Re: Anthropomorphism is bad because...

Subject: Re: Anthropomorphism is bad because...
From: Chris Despopoulos <despopoulos_chriss -at- yahoo -dot- com>
To: techwr-l -at- lists -dot- techwr-l -dot- com
Date: Wed, 23 Jun 2010 06:10:03 -0700 (PDT)

A few points...

1) Janice is OK with "waits", but not with "expects" or "anticipates". For "anticipate" I presume she only objects to the definitions that imply necessary cognition. But to foresee a condition and prepare for it, or to meet a requirement before its due date, a system doesn't need rational thought. Systems anticipate conditions all the time, are often wrong, and are often right. You can go down the biological chain to find animals doing things you would not balk at calling anticipation, with no less a mechanical chain of preconditions and responses than we see in systems today. B. F. Skinner did wondrous things with pigeons in boxes.

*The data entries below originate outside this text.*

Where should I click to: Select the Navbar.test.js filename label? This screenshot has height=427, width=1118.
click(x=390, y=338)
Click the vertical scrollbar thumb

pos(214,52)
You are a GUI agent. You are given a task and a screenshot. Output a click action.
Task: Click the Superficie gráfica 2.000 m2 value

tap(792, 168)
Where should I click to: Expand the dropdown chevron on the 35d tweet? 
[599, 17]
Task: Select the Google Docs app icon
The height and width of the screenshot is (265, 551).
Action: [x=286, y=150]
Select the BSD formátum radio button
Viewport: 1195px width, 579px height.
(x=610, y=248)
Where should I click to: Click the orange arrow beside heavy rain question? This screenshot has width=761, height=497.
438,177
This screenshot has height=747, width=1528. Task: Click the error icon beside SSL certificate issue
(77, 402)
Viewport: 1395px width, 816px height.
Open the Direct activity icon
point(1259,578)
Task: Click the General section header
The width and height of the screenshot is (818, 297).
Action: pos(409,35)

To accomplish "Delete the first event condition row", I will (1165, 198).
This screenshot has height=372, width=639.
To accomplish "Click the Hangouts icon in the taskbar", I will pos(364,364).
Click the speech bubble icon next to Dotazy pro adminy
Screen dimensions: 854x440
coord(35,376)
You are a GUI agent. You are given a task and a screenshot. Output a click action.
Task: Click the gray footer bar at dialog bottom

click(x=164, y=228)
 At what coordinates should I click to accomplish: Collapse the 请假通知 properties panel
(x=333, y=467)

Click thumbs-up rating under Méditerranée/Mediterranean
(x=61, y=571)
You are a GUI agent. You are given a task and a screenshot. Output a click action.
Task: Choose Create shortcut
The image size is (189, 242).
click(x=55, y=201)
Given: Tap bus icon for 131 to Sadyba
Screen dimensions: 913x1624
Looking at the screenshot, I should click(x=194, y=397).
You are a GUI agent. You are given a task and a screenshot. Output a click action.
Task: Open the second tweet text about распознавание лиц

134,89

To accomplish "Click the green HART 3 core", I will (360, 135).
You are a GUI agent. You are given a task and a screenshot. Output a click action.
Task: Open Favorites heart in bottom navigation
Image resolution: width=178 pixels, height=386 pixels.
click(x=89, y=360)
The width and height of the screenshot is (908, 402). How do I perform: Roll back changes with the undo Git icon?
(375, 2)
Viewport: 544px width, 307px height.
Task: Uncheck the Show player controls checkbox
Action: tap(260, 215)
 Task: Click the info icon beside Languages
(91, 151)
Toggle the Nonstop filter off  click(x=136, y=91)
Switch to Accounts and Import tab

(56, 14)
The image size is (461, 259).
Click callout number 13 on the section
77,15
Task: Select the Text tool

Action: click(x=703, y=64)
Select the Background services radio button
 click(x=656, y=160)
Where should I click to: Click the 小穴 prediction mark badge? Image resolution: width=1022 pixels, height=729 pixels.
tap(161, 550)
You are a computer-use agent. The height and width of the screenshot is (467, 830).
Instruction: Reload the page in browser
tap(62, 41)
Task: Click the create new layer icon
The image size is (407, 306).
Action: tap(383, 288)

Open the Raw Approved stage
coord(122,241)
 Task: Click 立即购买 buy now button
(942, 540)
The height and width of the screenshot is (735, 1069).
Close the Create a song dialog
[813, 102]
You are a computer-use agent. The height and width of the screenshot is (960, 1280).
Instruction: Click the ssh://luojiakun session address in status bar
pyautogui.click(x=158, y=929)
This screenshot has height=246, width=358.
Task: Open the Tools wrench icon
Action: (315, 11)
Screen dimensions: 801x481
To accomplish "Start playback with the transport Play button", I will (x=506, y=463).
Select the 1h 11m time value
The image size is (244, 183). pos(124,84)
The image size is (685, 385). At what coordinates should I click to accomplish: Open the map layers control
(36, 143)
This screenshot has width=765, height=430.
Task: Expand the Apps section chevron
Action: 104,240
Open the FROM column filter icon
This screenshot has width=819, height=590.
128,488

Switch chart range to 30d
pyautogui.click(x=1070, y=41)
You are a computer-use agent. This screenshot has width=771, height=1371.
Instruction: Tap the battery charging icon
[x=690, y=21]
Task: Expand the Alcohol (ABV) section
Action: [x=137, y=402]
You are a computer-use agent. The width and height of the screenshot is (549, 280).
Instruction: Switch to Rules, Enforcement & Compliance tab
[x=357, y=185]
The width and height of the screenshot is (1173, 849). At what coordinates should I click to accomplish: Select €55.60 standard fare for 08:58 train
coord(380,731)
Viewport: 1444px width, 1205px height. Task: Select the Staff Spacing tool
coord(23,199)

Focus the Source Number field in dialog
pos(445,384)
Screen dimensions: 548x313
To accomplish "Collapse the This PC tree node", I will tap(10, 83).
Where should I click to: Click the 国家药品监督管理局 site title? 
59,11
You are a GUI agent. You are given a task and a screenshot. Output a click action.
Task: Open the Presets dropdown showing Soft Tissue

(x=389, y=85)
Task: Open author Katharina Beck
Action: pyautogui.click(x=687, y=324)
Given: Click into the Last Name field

My point here is that we have a shifting line. Where do you draw it? Not only can we argue the point with today's technology, but technology is pushing the boundaries. So is biology, in the other direction. Humans have unique responses that cannot be reproduced by machines, but it turns out these tend to originate from lower functions -- emotions, endocrine responses, etc. Coellio (I forget his first name and probably misspelled ihs last) is a neurologist breaking this ground. Read "In Serach of Spinoza" for an easy treatment -- assuming I even got the title right. Anyway, on the one hand, systems are doing more and more of the things we ascribe to humans (we really *are* anthropomorphising them), and more and more of the things humans do are turning out to be mechanical. So the line is shifty today, and will be shiftier tomorrow. A brief and incomplete list of actions machines would never have been granted 100 years ago:
* Search
* Check spelling
* Check grammar
* Diagnose root causes
* Warn of possible problems
* Suggest possible actions (or movie choices) with reasonable success
* Identify people by face
* Analize spending habits to discover potential terrorists
* Decide when to buy or sell

How will this list have grown by 2099?

2) What machines don't do is fight you to the death to keep your finger
away from the off button. When that happens, machines will begin to
approach qualities that are unique to living systems. I think a large part of the urge to not anthropomorphize machines is sheer vanity. We hold our intellect so high that we can't bear to see it's mechanism exposed. Machines commit that heresey, and we must combat it with our language! I've said it before, and I'll say it again -- A.I. is having so much trouble because intelligence isn't all that it's cracked up to be. It won't be long before biology gets added to the mix. Look for viruses that evolve, sexual reproduction in worms, and who knows what among the various computer parasites. For all we know, that's already happening in the lab. What's to keep us from making a program that "anticipates" when you'll shut it down, and "hides" its loaded memory on another node on the network? When these things start to happen, when machines translate survival into pleasure/pain, then you'll have what looks like a living basis for decisions. But we do
these things *before* we embellish them with our intellect. Machines are prosthetics for that embellishment -- we need language to describe these prosthetics. If our language is so old that only anthropomorphic terms will do, so be it.

3) No doubt, audience is an important consideration. If "expects" or "anticipates" really will cloud understanding, then by all means avoid them. But again, I don't think it's hard to show that anticipation can be reactive, and that machines anticipate all sorts of things you might do. It's not too hard for common language to turn "anticipate" into "expect." That might not be a good evolution, but there it is.

4) Before Windows 7 I might have believed that my computer is incapable of deliberately provoking me. Thanks to a recent upgrade, I know better.